A fact of life in active asset management is that management changes take place on a regular basis. Two reminders of this fact include fixed-income manager Jeffery Gundlach’s departure from Trust Company of the West (TCW) and more recently, Richard Glass’ departure from Morgan Stanley Investment Management. Given the unpredictable nature of some manager changes, this disruption can’t be avoided altogether. However, certain aspects of a comprehensive due diligence process can anticipate personnel stability in the roster of managers that advisors rely upon. Indeed, there are even some firms that keep their managers and strategies intact for years, even decades.
The goals for any due diligence process are to identify quality management teams or individual managers who display an investment edge and deliver consistently positive alpha performance. The keys to this process are to attempt to differentiate between luck and management skill, and to select those managers whose past performance is both repeatable and sustainable in the future. For these reasons, the initial and ongoing due diligence on any separately managed account (SMA) product or mutual fund should include an understanding of the firm’s structure, compensation and incentive programs, the investment professionals’ commitment to the organization and the organization’s management succession plan.
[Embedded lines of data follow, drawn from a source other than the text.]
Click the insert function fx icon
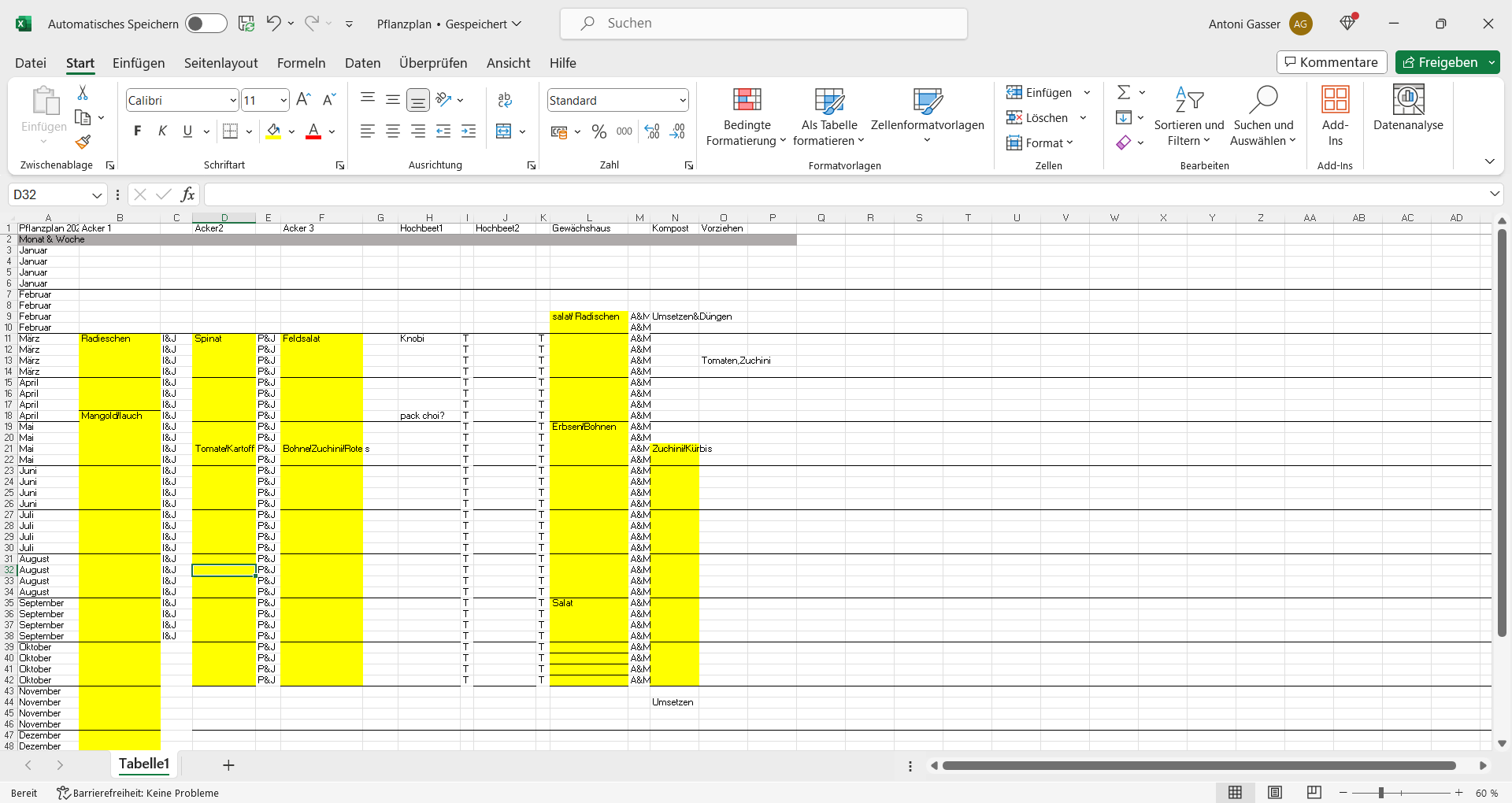Image resolution: width=1512 pixels, height=803 pixels. 187,194
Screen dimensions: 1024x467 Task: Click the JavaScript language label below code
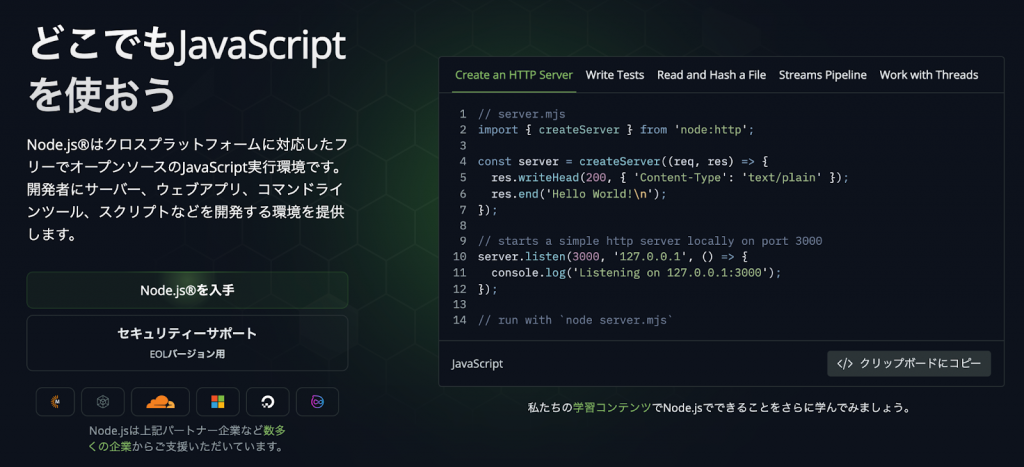(477, 364)
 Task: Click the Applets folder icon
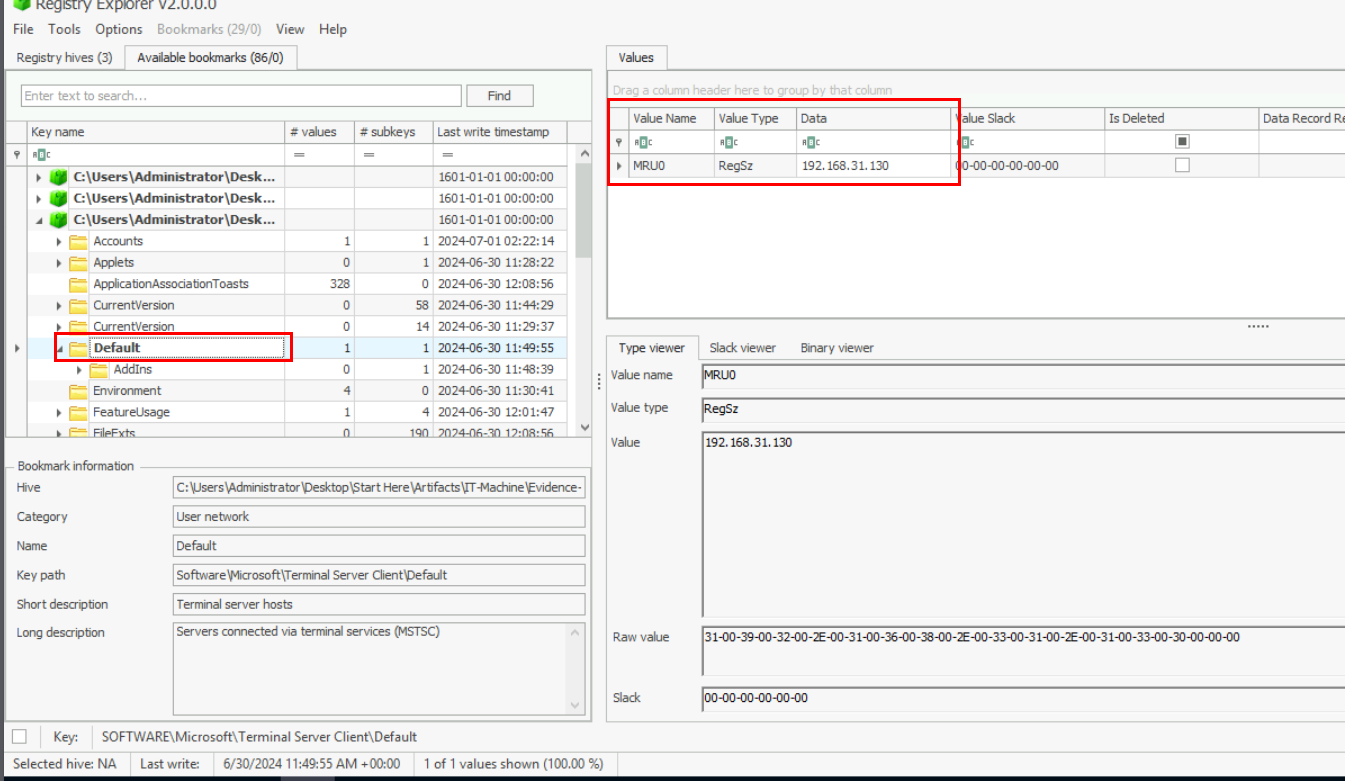(x=78, y=262)
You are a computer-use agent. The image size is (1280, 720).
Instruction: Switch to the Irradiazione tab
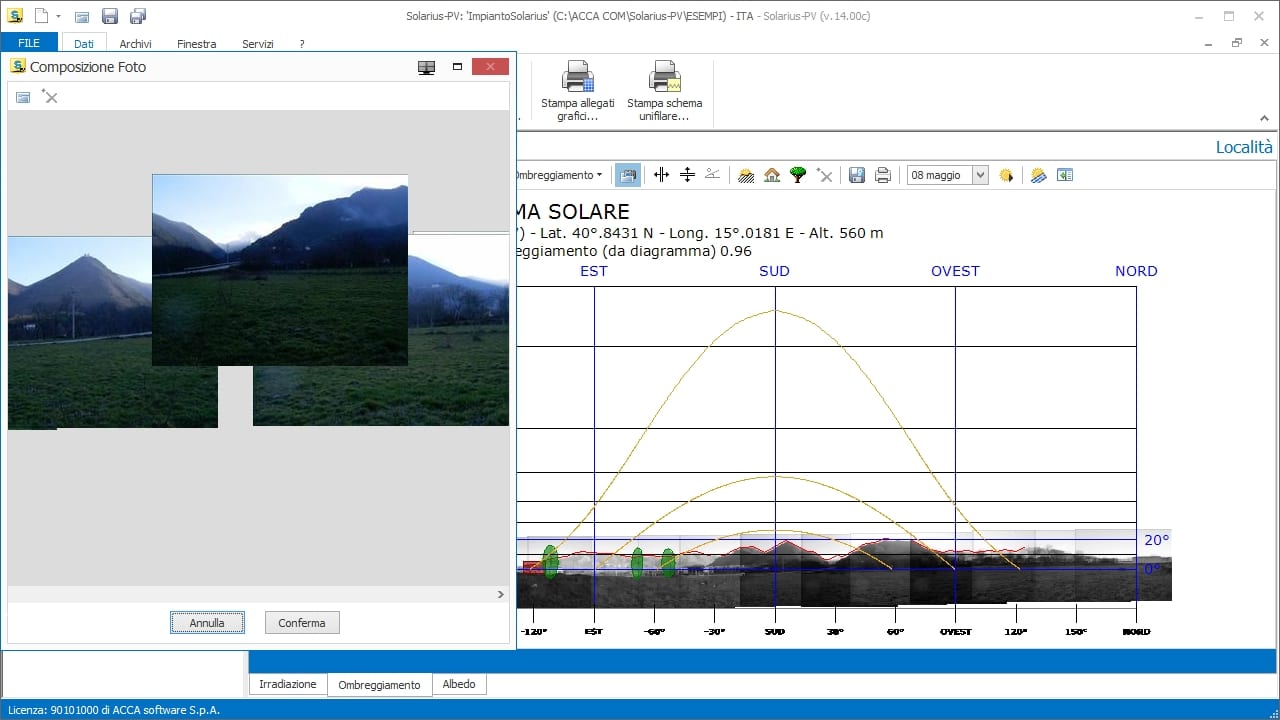point(287,684)
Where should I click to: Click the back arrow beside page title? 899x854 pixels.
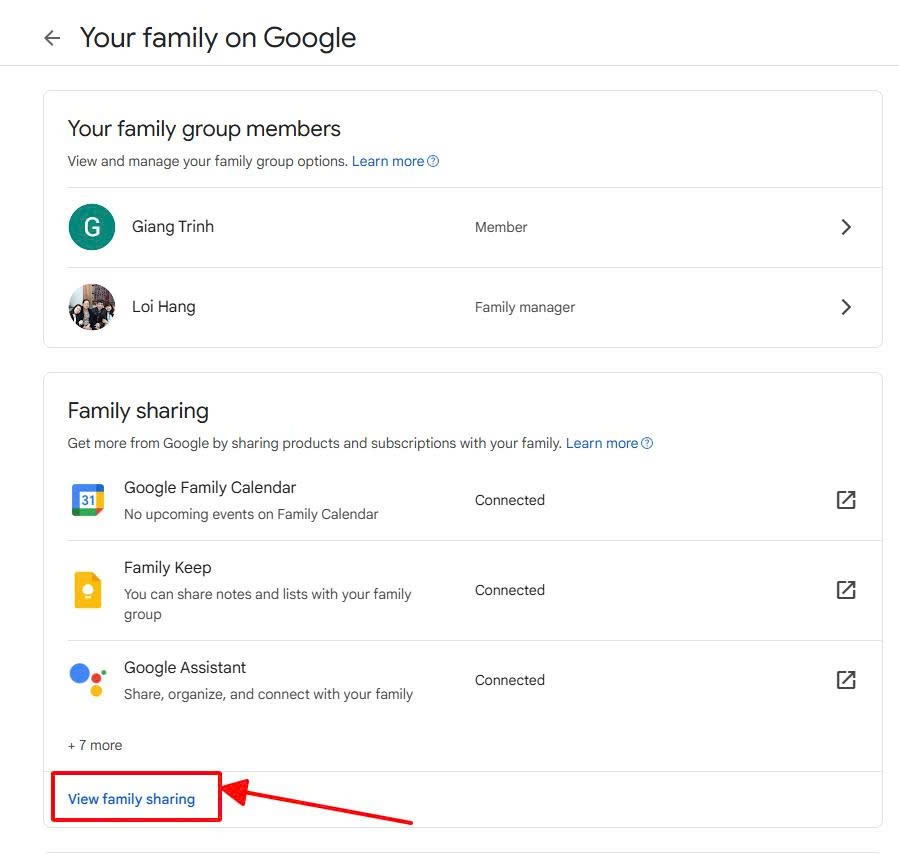tap(52, 38)
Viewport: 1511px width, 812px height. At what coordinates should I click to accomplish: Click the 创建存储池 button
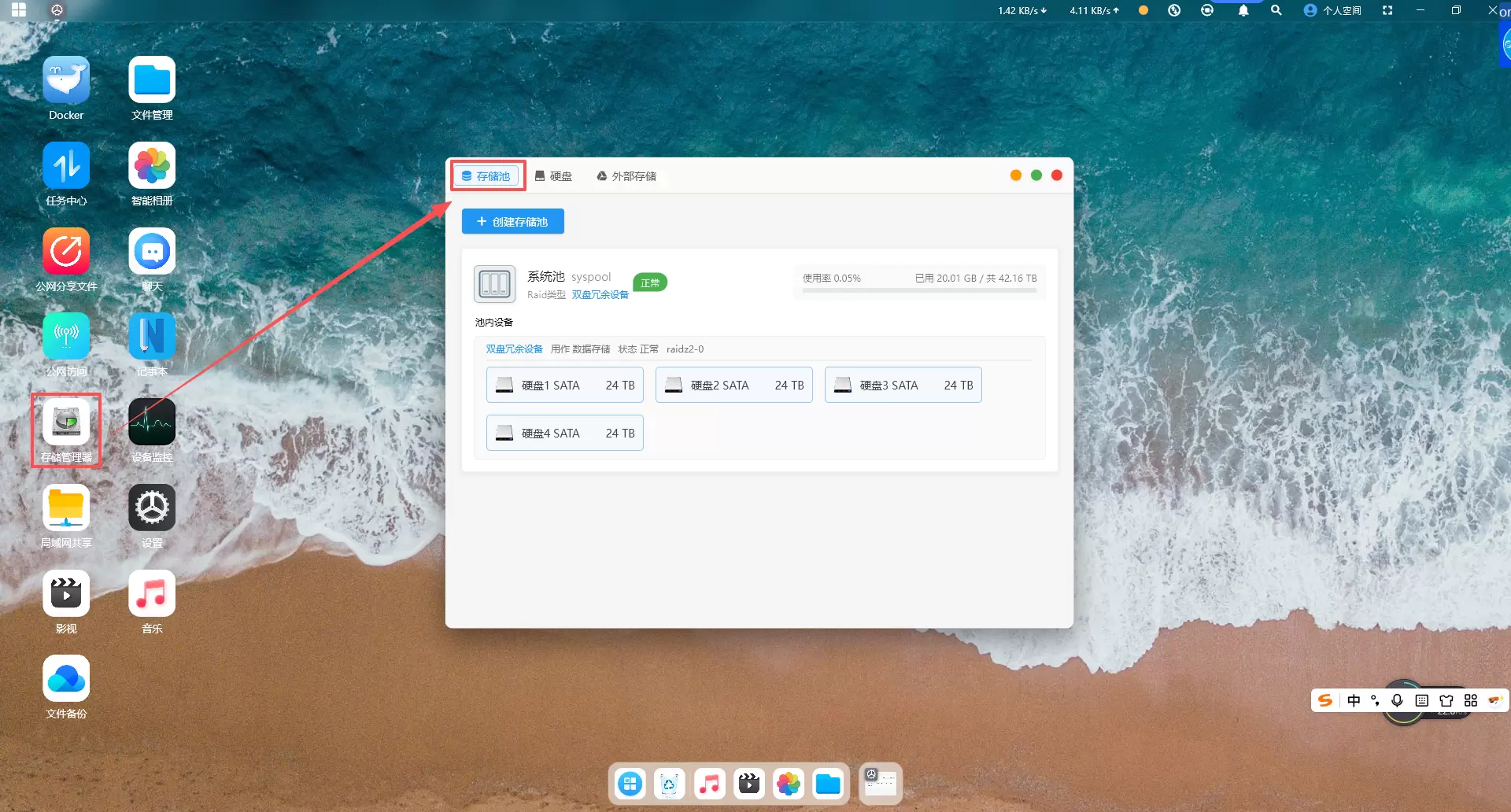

Before we address manager changes, let’s first consider organizational changes, such as corporate mergers or acquisitions. In this event, ownership changes must be understood in detail, though the detail needed may not be made available to the public. In particular, the removal of equity ownership from the investment professionals is rarely a positive development. Equity ownership, stock appreciation rights and related profit sharing are clearly large incentives for any management or investment team. Part of the assessment should also proactively assess how the firm evaluates the next generation of management, develops the career paths of these professionals, assigns increasing levels or responsibility, utilizes peer-to-peer employee performance reviews, and what the impact on corporate culture and investors may likely be.
Following a manager change, the decision to allow client capital to remain with the asset management firm is based on many factors. Importantly, advisors should assess how the portfolio structure may change, how the buy side and sell side discipline may change, whether risk controls on the portfolio may be modified, and how those prospective changes would disrupt the client’s asset allocation. While understanding the resum? of a new portfolio manager is important, often the new manager will be well qualified and have significant experience (except in very rare cases).
Of immediate concern, however, is the near-term impact that the new manager or management team will have on the portfolio. Are there any anticipated increases or decreases to the number of securities in the portfolio or the annual rate of turnover going forward? Does the new portfolio manager intend to stress one or more of the previous manager’s key investment themes or criteria, and if so, will it change the dynamics of the portfolio as a whole? Will there be new security valuation, portfolio characteristic or risk measurement models or filters employed as part of the process?